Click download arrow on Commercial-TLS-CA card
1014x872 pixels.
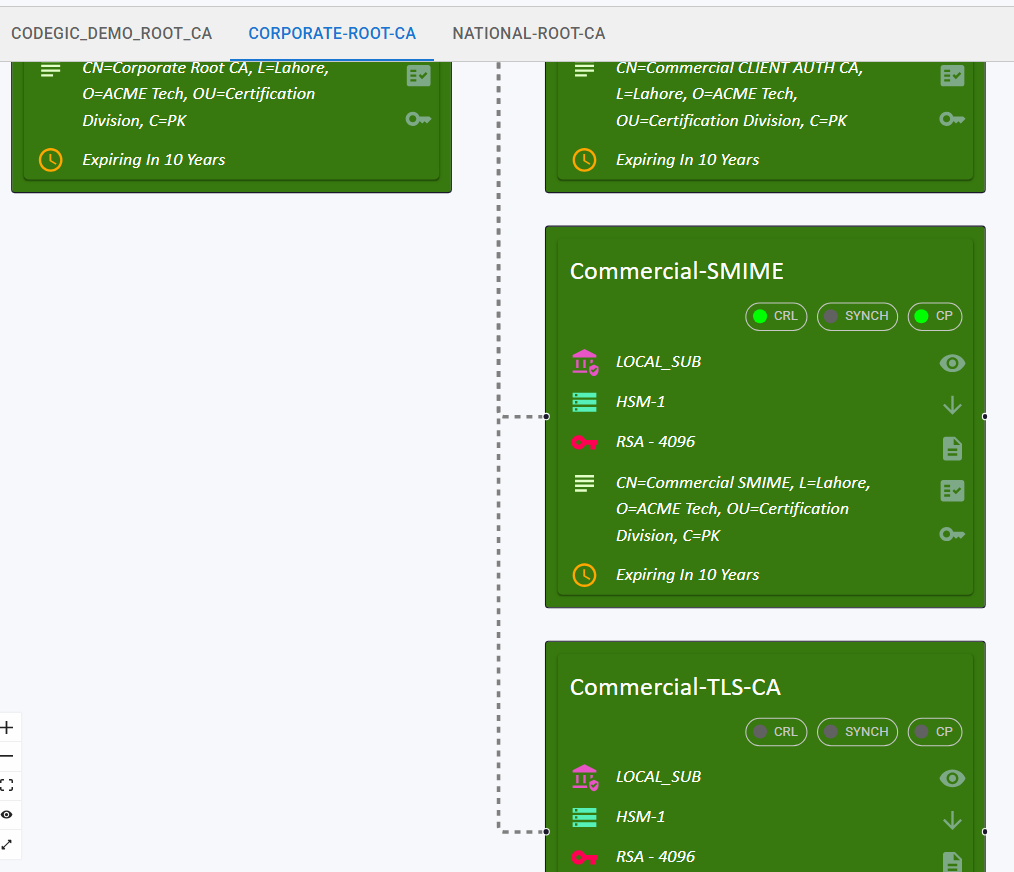952,820
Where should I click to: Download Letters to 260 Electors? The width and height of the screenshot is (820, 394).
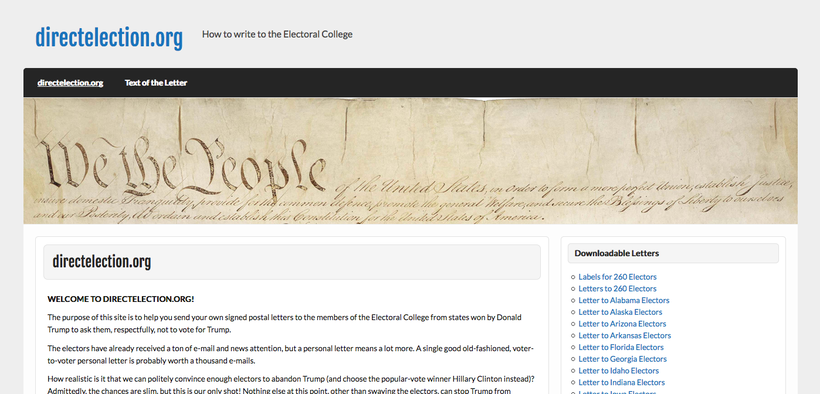click(x=617, y=288)
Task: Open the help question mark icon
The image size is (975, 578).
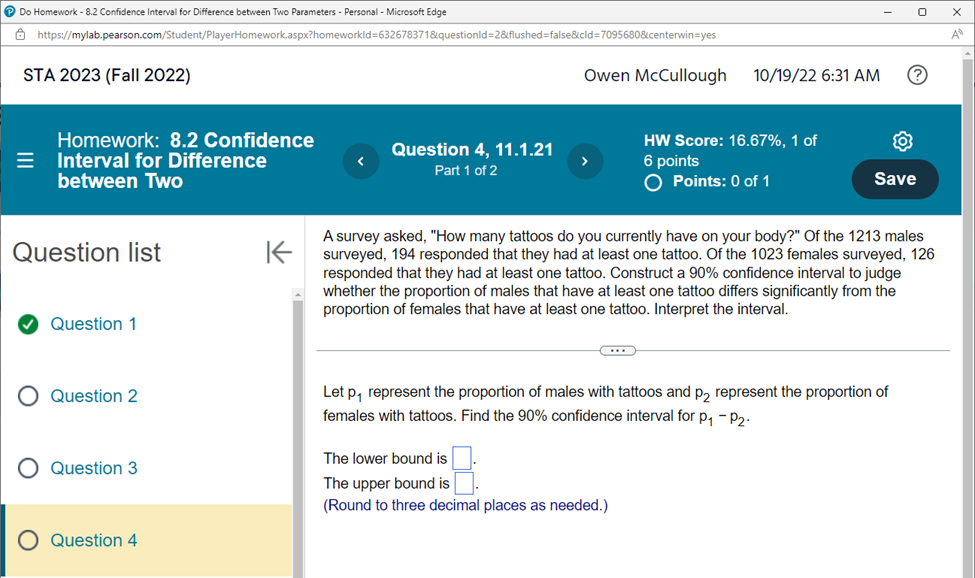Action: tap(917, 74)
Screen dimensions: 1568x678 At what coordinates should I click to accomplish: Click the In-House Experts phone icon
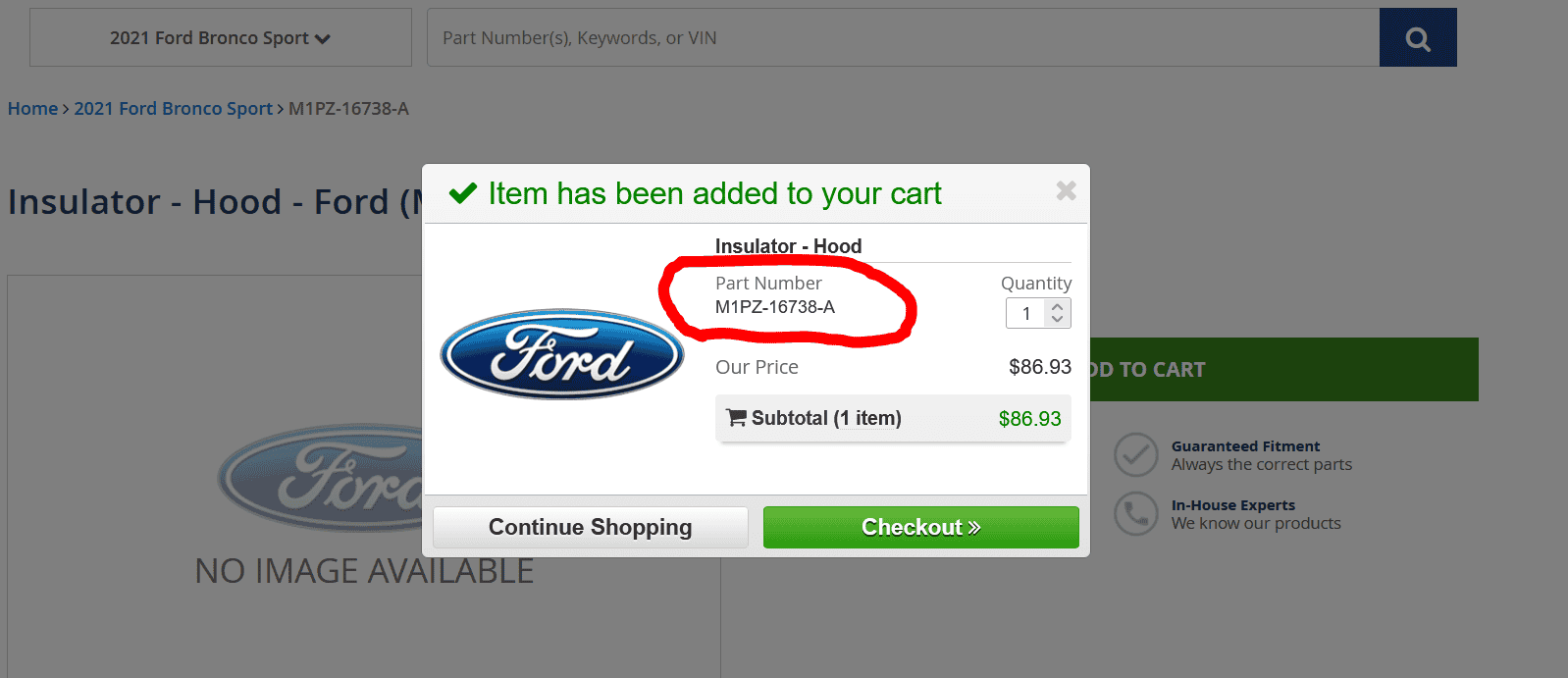click(x=1136, y=514)
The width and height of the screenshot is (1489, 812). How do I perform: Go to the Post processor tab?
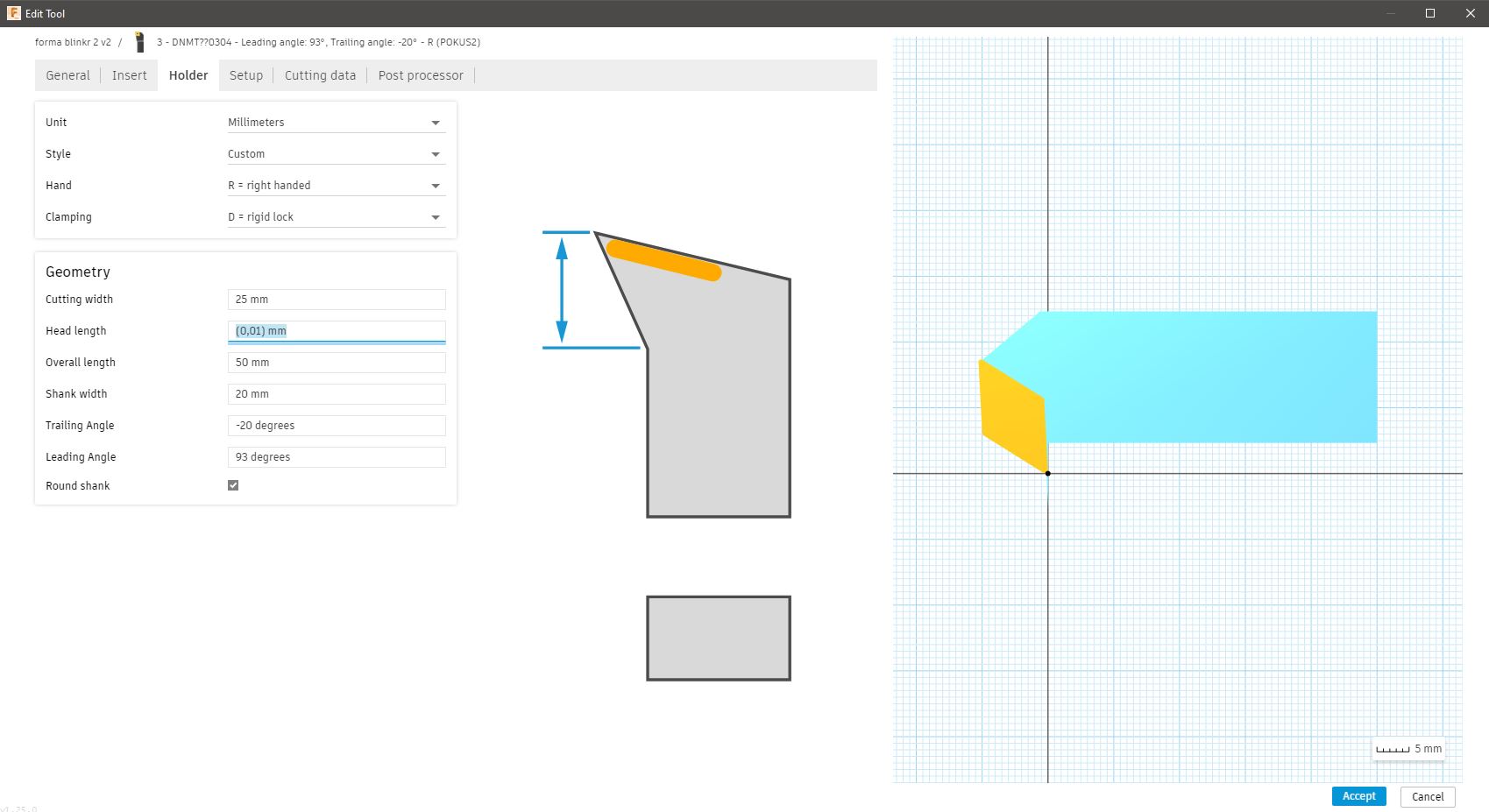(421, 75)
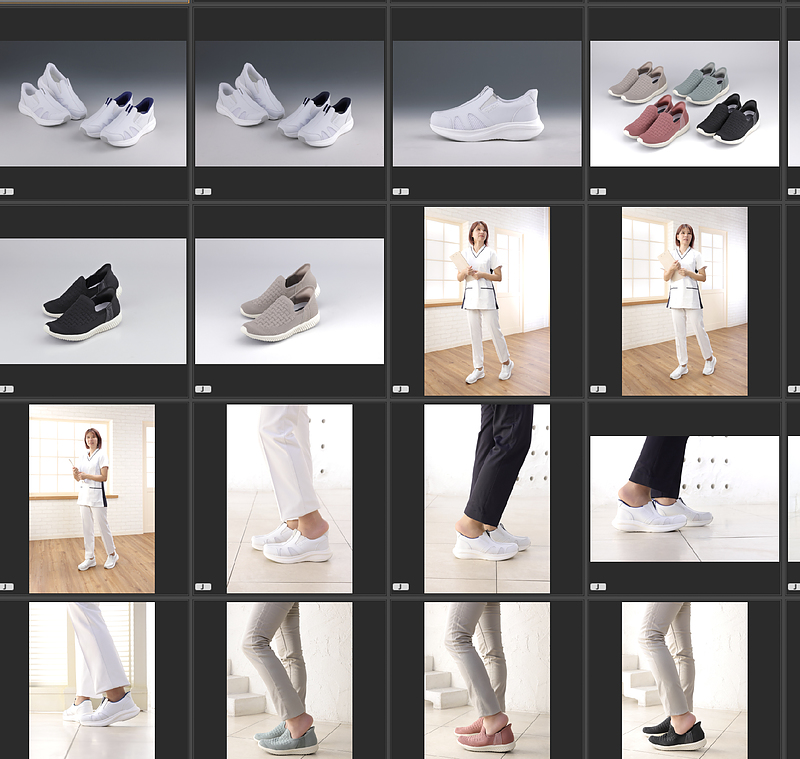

> **Exercise prompt**
Please reproduce the lines above from the one containing "The width and height of the screenshot is (1489, 812)." through the final line, exactly and inclusively, leaving out each picture.

> **Written answer**
The width and height of the screenshot is (1489, 812). How do I perform: Go to the Post processor tab?
(421, 75)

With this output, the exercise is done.